[Dataset entries]
* * *
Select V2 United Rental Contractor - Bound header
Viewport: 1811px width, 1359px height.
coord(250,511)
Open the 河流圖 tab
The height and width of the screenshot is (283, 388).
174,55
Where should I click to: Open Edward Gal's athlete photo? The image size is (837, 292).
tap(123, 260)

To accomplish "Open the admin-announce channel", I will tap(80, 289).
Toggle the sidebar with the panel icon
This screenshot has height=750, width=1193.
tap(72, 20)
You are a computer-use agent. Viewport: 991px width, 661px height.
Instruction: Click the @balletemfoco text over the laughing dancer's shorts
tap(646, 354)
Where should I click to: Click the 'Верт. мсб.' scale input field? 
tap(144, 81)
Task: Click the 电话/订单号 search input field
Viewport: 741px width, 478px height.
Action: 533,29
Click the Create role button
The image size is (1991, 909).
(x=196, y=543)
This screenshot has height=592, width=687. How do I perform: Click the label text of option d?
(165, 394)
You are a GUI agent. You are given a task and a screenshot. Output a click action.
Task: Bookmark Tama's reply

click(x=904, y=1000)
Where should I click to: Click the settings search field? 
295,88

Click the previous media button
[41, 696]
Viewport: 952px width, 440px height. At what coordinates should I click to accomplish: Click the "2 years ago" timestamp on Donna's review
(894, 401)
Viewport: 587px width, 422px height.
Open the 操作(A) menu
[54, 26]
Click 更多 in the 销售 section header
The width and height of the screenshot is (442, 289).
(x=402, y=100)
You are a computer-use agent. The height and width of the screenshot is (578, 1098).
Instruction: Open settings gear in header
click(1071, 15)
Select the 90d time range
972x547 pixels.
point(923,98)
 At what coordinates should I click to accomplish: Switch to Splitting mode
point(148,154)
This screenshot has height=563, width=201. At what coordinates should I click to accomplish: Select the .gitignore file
* * *
Direction: Please copy every one of the rows above line for line, changing nothing.

Result of this task:
Select V2 United Rental Contractor - Bound header
Viewport: 1811px width, 1359px height.
coord(250,511)
Open the 河流圖 tab
The height and width of the screenshot is (283, 388).
174,55
Where should I click to: Open Edward Gal's athlete photo? The image size is (837, 292).
tap(123, 260)

To accomplish "Open the admin-announce channel", I will tap(80, 289).
Toggle the sidebar with the panel icon
This screenshot has height=750, width=1193.
tap(72, 20)
You are a computer-use agent. Viewport: 991px width, 661px height.
Instruction: Click the @balletemfoco text over the laughing dancer's shorts
tap(646, 354)
Where should I click to: Click the 'Верт. мсб.' scale input field? 
tap(144, 81)
Task: Click the 电话/订单号 search input field
Viewport: 741px width, 478px height.
Action: 533,29
Click the Create role button
The image size is (1991, 909).
(x=196, y=543)
This screenshot has height=592, width=687. How do I perform: Click the label text of option d?
(165, 394)
You are a GUI agent. You are given a task and a screenshot. Output a click action.
Task: Bookmark Tama's reply

click(x=904, y=1000)
Where should I click to: Click the settings search field? 
295,88

Click the previous media button
[41, 696]
Viewport: 952px width, 440px height. At what coordinates should I click to accomplish: Click the "2 years ago" timestamp on Donna's review
(894, 401)
Viewport: 587px width, 422px height.
Open the 操作(A) menu
[54, 26]
Click 更多 in the 销售 section header
The width and height of the screenshot is (442, 289).
(x=402, y=100)
You are a computer-use agent. The height and width of the screenshot is (578, 1098).
Instruction: Open settings gear in header
click(1071, 15)
Select the 90d time range
972x547 pixels.
point(923,98)
 At what coordinates should I click to accomplish: Switch to Splitting mode
point(148,154)
This screenshot has height=563, width=201. At what coordinates should I click to accomplish: Select the .gitignore file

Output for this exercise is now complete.